> **Your assignment**:
Only the number is wanted: how many lines in the material below contain "Given".

· · · · ·

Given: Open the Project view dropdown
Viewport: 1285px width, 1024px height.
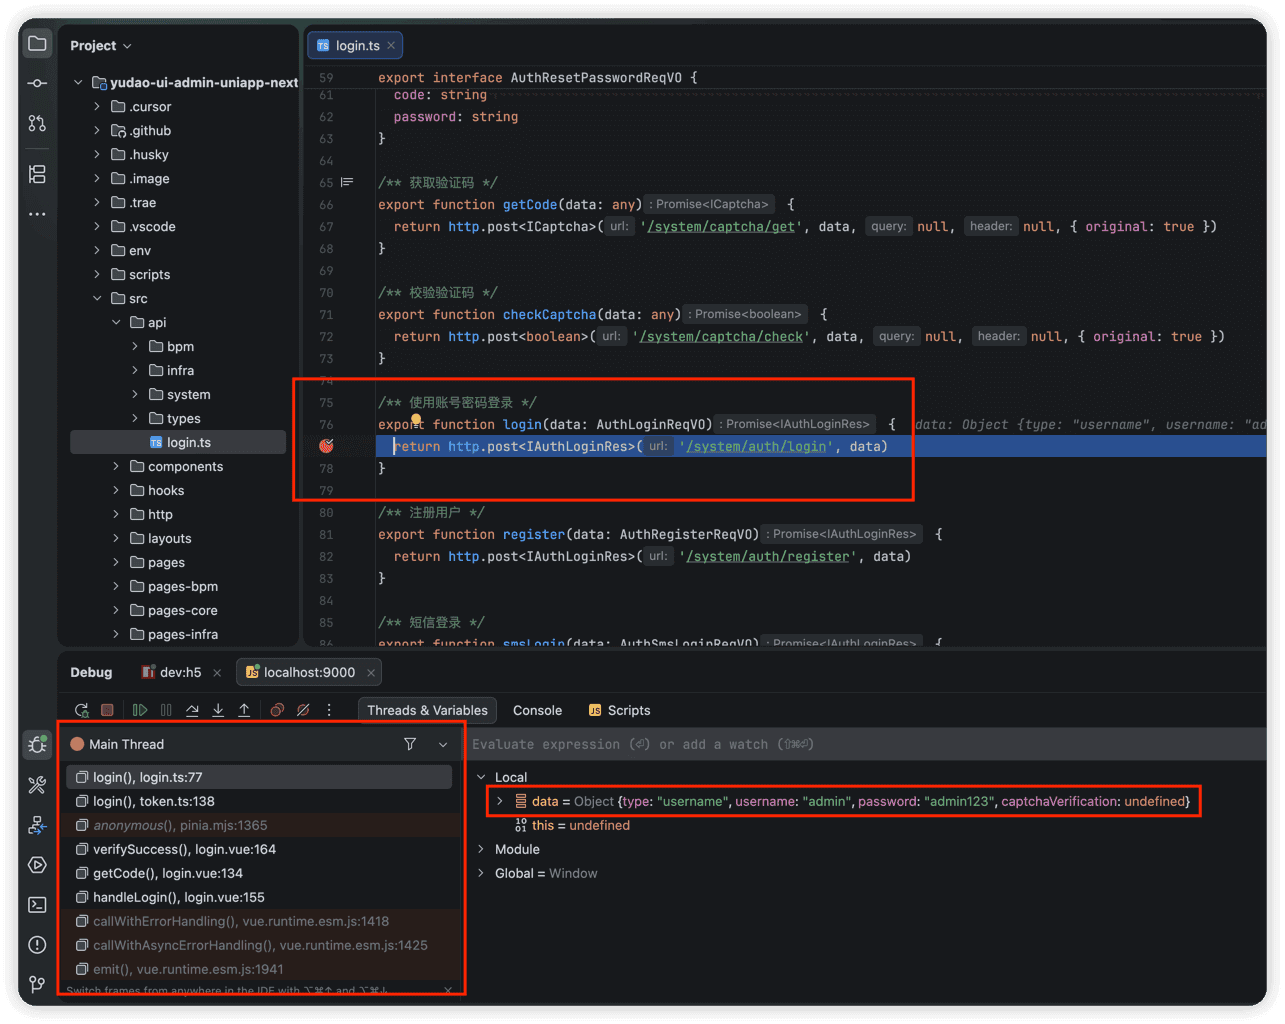Looking at the screenshot, I should tap(101, 46).
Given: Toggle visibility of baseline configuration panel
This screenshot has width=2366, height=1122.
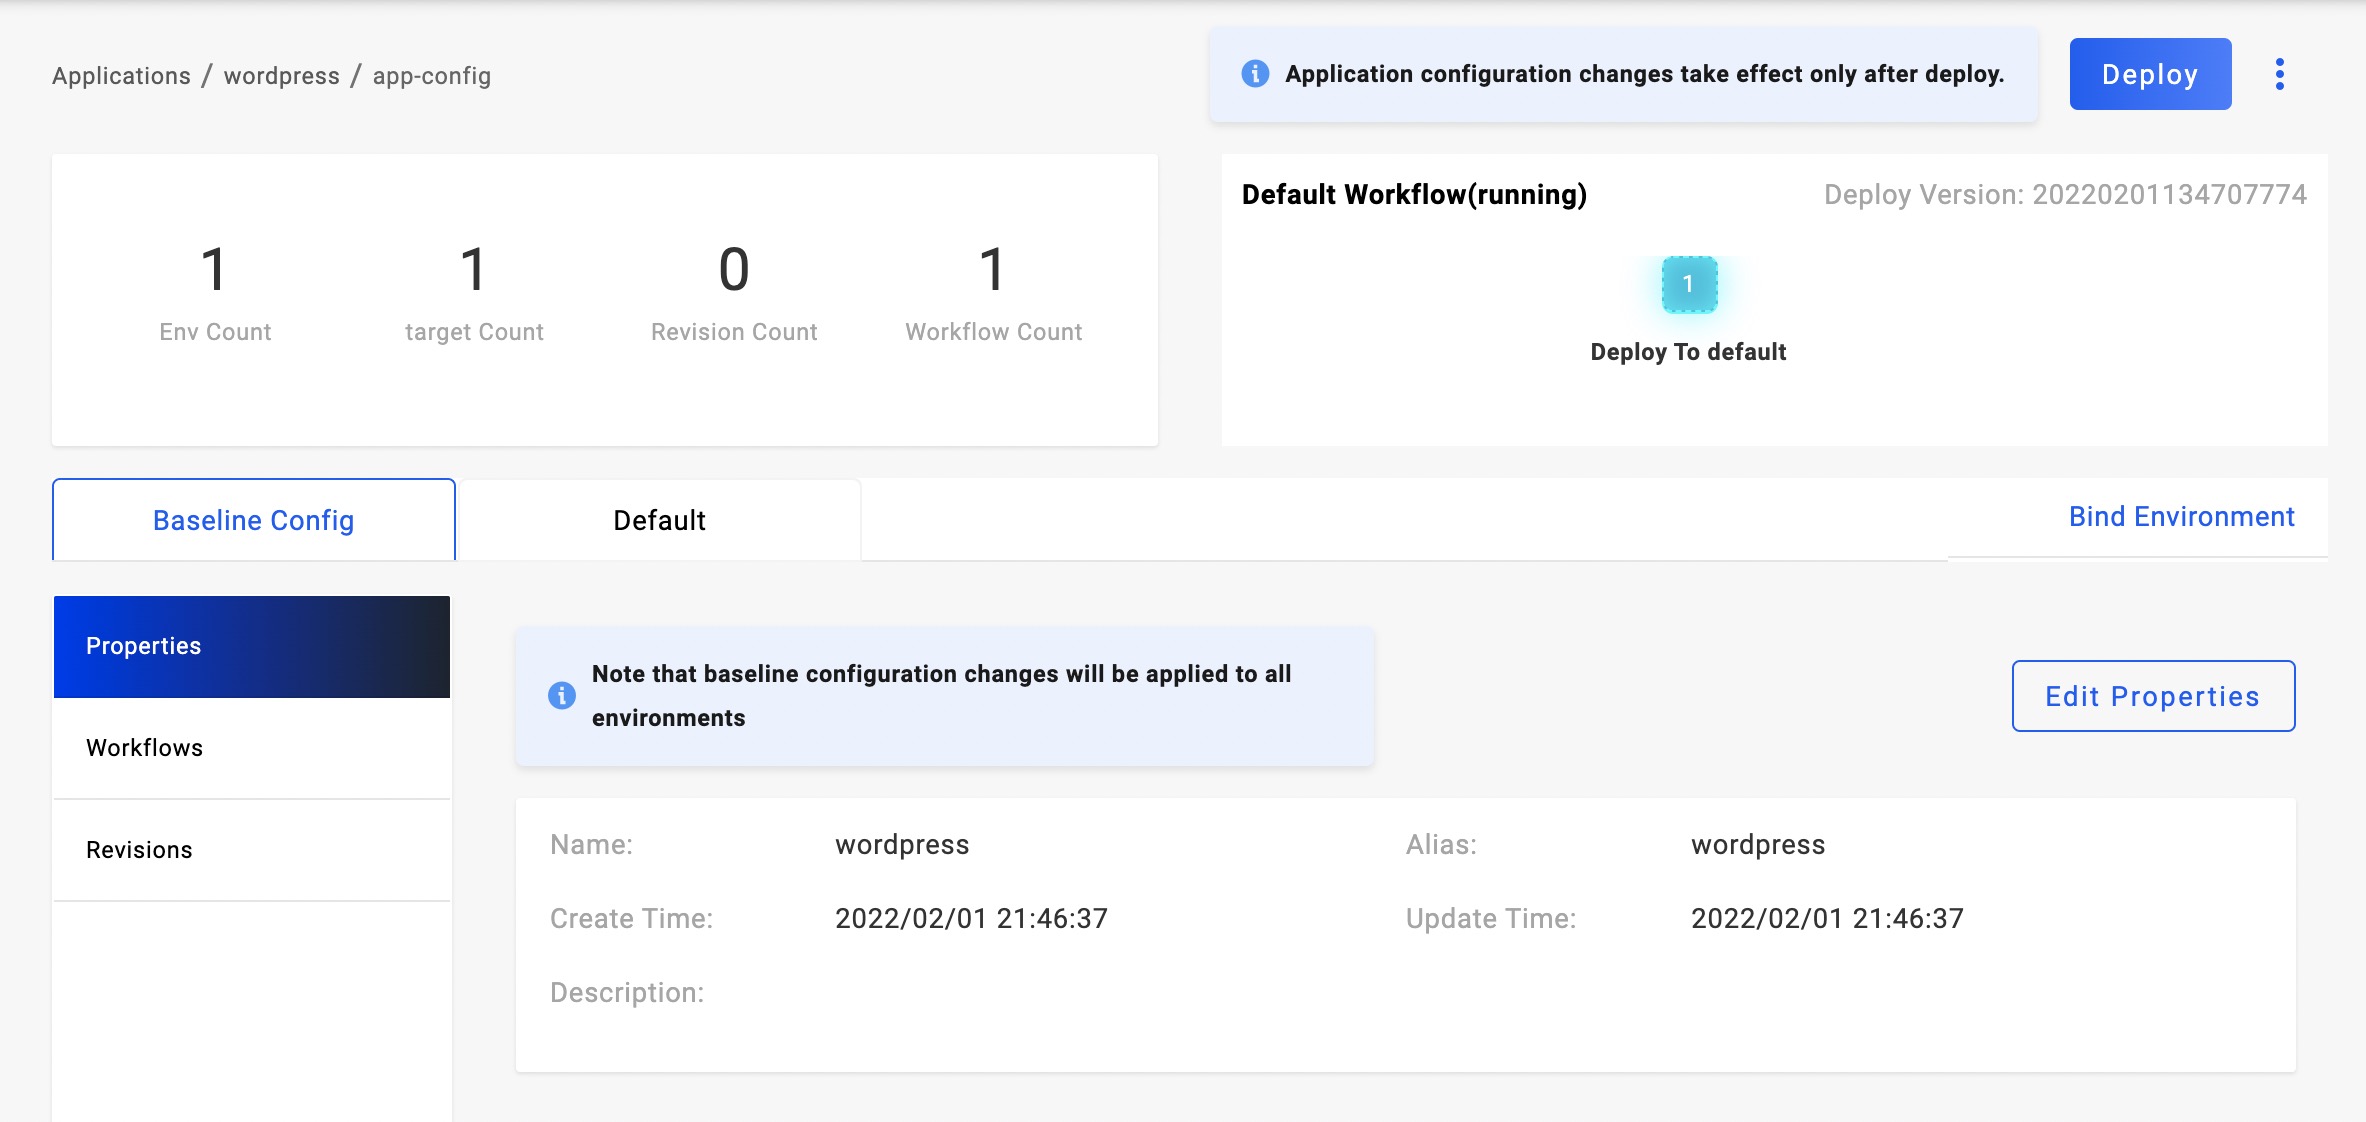Looking at the screenshot, I should tap(254, 519).
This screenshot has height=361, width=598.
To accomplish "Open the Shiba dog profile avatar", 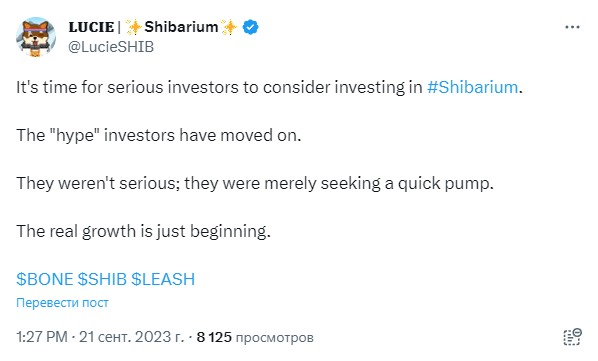I will coord(36,37).
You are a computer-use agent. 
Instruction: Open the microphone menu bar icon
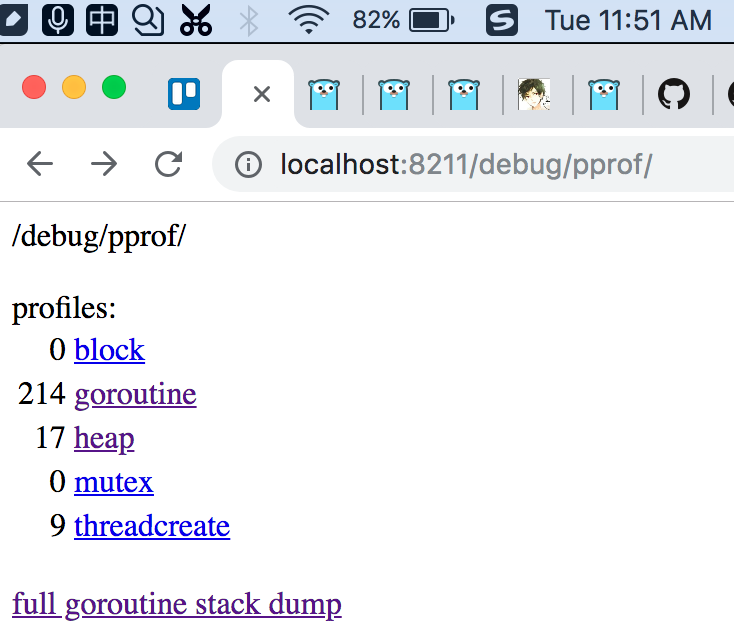(58, 20)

· · · · ·

> **Result of this task**:
2